EXERCISE BRIEF =>
Please copy the lines below word for word, leaving out the pictures.

INPUT DATA =>

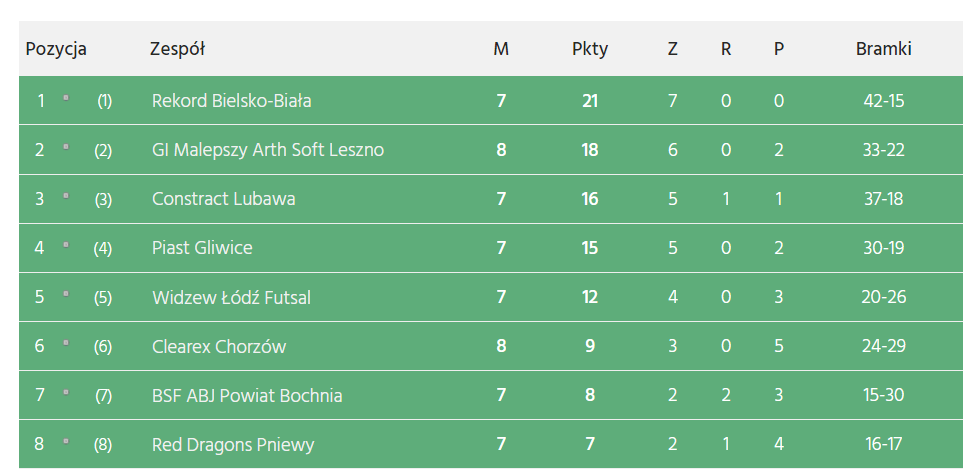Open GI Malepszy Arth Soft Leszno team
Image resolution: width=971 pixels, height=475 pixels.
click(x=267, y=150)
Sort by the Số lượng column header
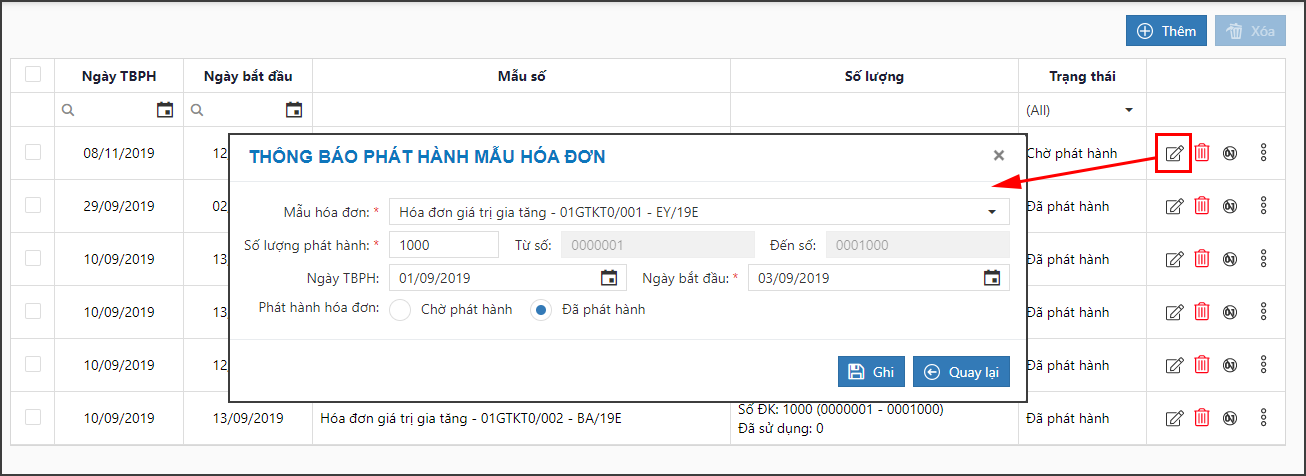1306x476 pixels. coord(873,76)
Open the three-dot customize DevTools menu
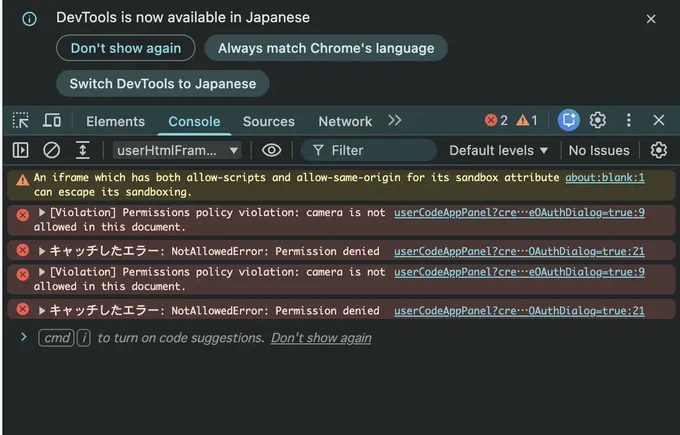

EXPECTED OUTPUT =>
Open GI Malepszy Arth Soft Leszno team
Image resolution: width=971 pixels, height=475 pixels.
click(x=267, y=150)
Sort by the Số lượng column header
1306x476 pixels. coord(873,76)
Open the three-dot customize DevTools menu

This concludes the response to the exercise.